After the departure of 512 Squadron, the base was reduced to "care and maintenance" status with just a small number of men to look after it. Part of the airfield was also used as store for surplus bombs.

===Officers Commanding===
- 1941–1942 Group Captain F E Nuttall
- 1942 Group Captain A R Combe
- 1942–1943 Group Captain R S Blucke RAF
- April – June 1943 Group Captain D E L Wilson RAAF. (Note: Like many base commanders, Group Captain Wilson occasionally flew on operations. On 22 June 1943, Wilson took one such opportunity but the aircraft he was flying in was shot down. Captured, he was eventually sent to Stalag Luft III where he was Senior British Officer at the end of the war.)
- June 1943 – early 1944 Group Captain G S Hodson RAF
- 1944–1945 Group Captain J E Pelly-Fry RAF
- 1945 Group Captain R H Harris

==Cold War==
In 1951, with the Korean War still in progress, the decision was taken to expand the number of stations used for flying training.
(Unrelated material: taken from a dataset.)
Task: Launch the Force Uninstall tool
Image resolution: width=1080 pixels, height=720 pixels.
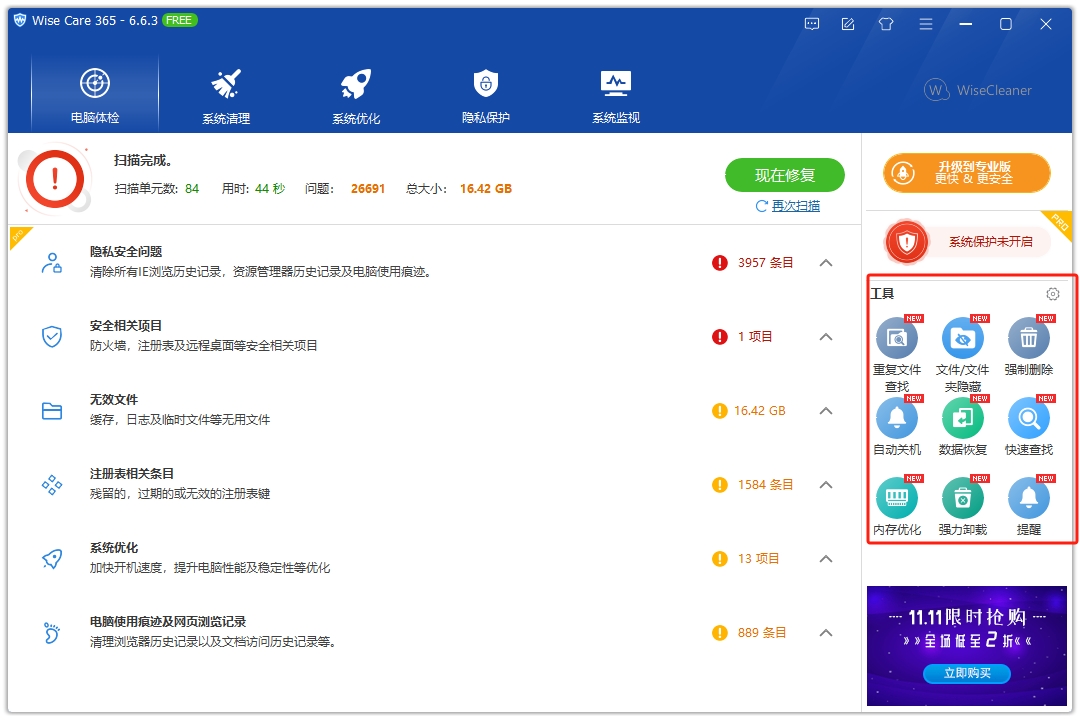Action: click(x=962, y=497)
Holme was one of the airfields chosen, and in March 1952 No. 14 Advanced Flying Training School RAF (14 AFTS) was re-formed at Holme, flying Airspeed Oxford and Percival Prentice aircraft. This use of the airfield did not last long, and 14 AFTS was disbanded in January 1953.

The station was then handed over to the United States Air Force while the proposed main airfield for the USAF in Yorkshire, Elvington was under development. The USAF use did not last long, and the airfield was returned to the RAF in 1957; however, the USAF had lengthened the runways, including extending Runway 12/30 to 2000 yd.
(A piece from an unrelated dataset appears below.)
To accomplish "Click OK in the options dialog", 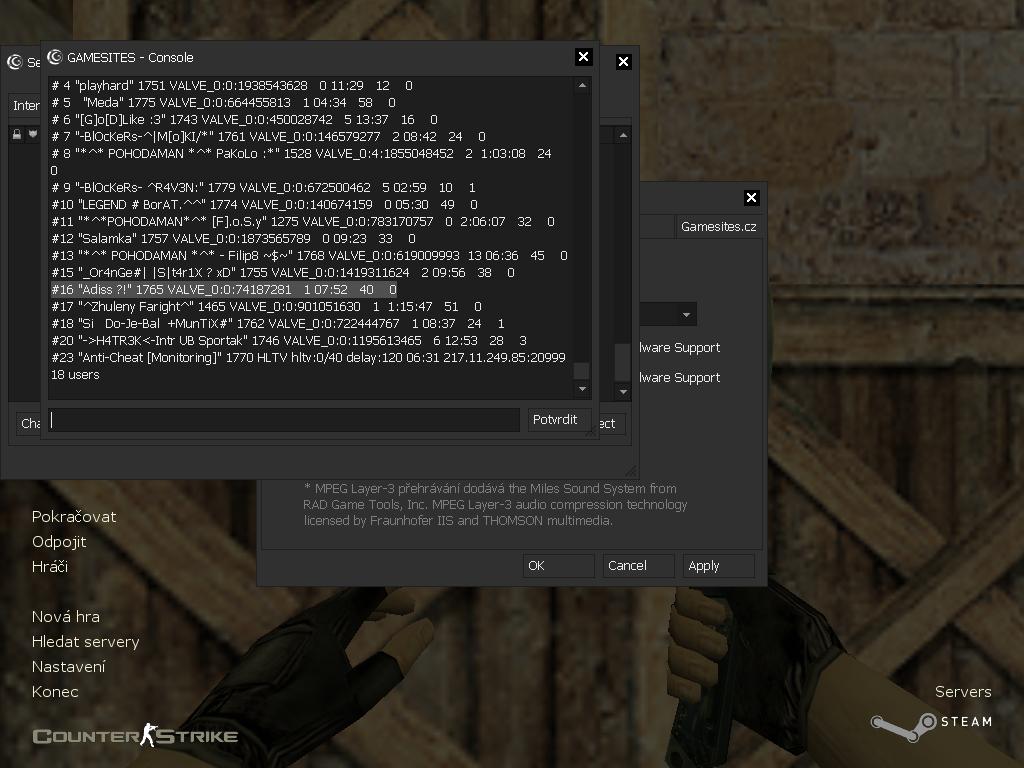I will click(x=558, y=565).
==Blackburn and British Aerospace==
Surplus to RAF requirements, Holme was leased to Blackburn Aircraft Ltd for use as a test base from 1958. The location was convenient for Blackburn's main factory at Brough Aerodrome, only 16 mi away, where the runway was not long enough for use by the new aircraft Blackburn was then working on, most especially the Blackburn Buccaneer. The use of Holme passed through Blackburn's acquisition by Hawker Siddeley, and subsequently British Aerospace, until the latter ceased use of Holme in December 1983.

==Current use==
Most of the buildings still stand, and are used as an industrial estate. A memorial to the wartime squadrons stands at the main entrance.